* [Work to complete]:
Going down the data below, set down exactly the line with "This screenshot has height=900, width=1200." and each line after it through the line with "663x538 pixels."; no other lines.

::: The records

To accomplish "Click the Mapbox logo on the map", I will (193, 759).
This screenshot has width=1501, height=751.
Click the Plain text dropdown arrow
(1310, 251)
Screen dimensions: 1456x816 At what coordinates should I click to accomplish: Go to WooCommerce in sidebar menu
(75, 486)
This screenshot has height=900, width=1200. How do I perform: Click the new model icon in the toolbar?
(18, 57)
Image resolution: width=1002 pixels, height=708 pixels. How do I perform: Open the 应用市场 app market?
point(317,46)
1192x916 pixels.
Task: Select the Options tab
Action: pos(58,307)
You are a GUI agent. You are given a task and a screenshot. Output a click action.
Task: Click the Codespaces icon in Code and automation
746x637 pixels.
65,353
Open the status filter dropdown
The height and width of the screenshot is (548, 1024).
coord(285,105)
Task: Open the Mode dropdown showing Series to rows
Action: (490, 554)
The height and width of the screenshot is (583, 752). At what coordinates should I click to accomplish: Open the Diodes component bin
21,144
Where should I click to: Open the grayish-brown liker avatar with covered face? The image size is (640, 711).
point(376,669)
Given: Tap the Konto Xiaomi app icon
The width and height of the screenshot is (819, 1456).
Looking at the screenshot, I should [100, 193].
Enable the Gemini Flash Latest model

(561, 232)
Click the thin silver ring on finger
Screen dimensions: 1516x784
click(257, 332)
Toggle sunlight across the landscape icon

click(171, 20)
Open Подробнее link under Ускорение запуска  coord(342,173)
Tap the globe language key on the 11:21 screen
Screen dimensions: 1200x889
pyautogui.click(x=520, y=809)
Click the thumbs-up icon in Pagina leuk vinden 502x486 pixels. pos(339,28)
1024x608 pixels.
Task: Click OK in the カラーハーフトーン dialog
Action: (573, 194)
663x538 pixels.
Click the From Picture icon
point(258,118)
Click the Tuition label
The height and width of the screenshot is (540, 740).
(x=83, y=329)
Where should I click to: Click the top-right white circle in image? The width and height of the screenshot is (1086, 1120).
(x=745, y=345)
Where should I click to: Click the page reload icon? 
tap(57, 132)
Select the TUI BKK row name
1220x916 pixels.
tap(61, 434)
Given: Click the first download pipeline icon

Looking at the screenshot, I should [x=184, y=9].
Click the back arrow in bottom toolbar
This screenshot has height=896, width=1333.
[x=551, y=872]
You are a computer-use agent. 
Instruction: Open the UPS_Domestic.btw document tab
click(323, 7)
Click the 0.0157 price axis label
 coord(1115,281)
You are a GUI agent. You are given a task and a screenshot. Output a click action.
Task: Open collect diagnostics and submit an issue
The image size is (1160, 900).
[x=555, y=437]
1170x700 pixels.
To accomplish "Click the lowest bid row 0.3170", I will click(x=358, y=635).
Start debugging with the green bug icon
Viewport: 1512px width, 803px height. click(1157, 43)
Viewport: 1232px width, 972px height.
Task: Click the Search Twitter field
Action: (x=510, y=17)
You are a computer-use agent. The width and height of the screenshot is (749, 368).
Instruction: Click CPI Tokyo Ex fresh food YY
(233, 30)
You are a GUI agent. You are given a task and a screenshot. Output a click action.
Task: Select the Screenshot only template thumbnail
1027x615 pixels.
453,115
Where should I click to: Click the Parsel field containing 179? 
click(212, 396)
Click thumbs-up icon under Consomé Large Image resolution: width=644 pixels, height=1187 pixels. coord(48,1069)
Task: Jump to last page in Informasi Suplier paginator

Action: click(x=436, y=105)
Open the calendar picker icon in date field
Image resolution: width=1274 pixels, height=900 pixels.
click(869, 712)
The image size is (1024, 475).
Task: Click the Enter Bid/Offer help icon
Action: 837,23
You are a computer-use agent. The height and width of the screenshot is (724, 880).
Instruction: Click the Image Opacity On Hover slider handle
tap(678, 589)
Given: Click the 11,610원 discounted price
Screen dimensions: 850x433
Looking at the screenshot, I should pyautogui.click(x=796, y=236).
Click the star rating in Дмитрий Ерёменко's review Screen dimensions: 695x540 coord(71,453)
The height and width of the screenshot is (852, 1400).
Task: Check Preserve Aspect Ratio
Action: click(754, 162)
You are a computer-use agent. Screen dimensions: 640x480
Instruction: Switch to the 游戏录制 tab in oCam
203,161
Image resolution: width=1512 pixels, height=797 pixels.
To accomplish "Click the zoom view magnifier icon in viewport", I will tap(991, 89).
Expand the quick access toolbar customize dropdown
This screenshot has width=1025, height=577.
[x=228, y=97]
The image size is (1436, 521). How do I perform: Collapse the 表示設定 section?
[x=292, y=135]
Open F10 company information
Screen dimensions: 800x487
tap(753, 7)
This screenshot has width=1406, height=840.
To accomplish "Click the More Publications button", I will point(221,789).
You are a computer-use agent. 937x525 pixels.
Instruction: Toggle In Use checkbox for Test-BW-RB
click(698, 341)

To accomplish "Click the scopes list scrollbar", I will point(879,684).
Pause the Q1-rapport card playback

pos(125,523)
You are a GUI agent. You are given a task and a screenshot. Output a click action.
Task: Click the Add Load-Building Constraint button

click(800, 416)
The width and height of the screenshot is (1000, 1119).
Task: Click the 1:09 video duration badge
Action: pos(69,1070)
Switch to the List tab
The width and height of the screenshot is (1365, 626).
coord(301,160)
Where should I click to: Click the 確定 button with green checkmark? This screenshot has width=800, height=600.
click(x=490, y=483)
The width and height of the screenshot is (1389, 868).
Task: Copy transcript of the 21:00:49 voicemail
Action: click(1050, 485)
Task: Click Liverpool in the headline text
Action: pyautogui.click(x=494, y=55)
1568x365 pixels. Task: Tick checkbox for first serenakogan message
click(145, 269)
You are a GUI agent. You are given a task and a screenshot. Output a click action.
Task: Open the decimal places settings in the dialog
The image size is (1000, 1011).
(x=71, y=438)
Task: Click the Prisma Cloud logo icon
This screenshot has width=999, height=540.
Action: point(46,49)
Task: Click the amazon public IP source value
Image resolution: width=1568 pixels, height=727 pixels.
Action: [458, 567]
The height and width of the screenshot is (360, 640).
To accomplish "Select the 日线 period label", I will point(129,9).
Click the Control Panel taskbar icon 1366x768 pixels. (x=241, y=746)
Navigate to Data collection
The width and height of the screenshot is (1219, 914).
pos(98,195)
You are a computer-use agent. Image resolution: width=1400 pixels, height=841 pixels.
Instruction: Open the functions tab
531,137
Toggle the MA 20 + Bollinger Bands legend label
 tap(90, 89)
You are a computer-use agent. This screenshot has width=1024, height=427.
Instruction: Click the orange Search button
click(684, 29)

::::::

* [Exercise solution]:
This screenshot has height=900, width=1200. How do I perform: Click the new model icon in the toolbar?
(18, 57)
Image resolution: width=1002 pixels, height=708 pixels. How do I perform: Open the 应用市场 app market?
point(317,46)
1192x916 pixels.
Task: Select the Options tab
Action: pos(58,307)
You are a GUI agent. You are given a task and a screenshot. Output a click action.
Task: Click the Codespaces icon in Code and automation
746x637 pixels.
65,353
Open the status filter dropdown
The height and width of the screenshot is (548, 1024).
coord(285,105)
Task: Open the Mode dropdown showing Series to rows
Action: (490, 554)
The height and width of the screenshot is (583, 752). At what coordinates should I click to accomplish: Open the Diodes component bin
21,144
Where should I click to: Open the grayish-brown liker avatar with covered face? The image size is (640, 711).
point(376,669)
Given: Tap the Konto Xiaomi app icon
The width and height of the screenshot is (819, 1456).
Looking at the screenshot, I should [100, 193].
Enable the Gemini Flash Latest model

(561, 232)
Click the thin silver ring on finger
Screen dimensions: 1516x784
click(257, 332)
Toggle sunlight across the landscape icon

click(171, 20)
Open Подробнее link under Ускорение запуска  coord(342,173)
Tap the globe language key on the 11:21 screen
Screen dimensions: 1200x889
pyautogui.click(x=520, y=809)
Click the thumbs-up icon in Pagina leuk vinden 502x486 pixels. pos(339,28)
1024x608 pixels.
Task: Click OK in the カラーハーフトーン dialog
Action: (573, 194)
663x538 pixels.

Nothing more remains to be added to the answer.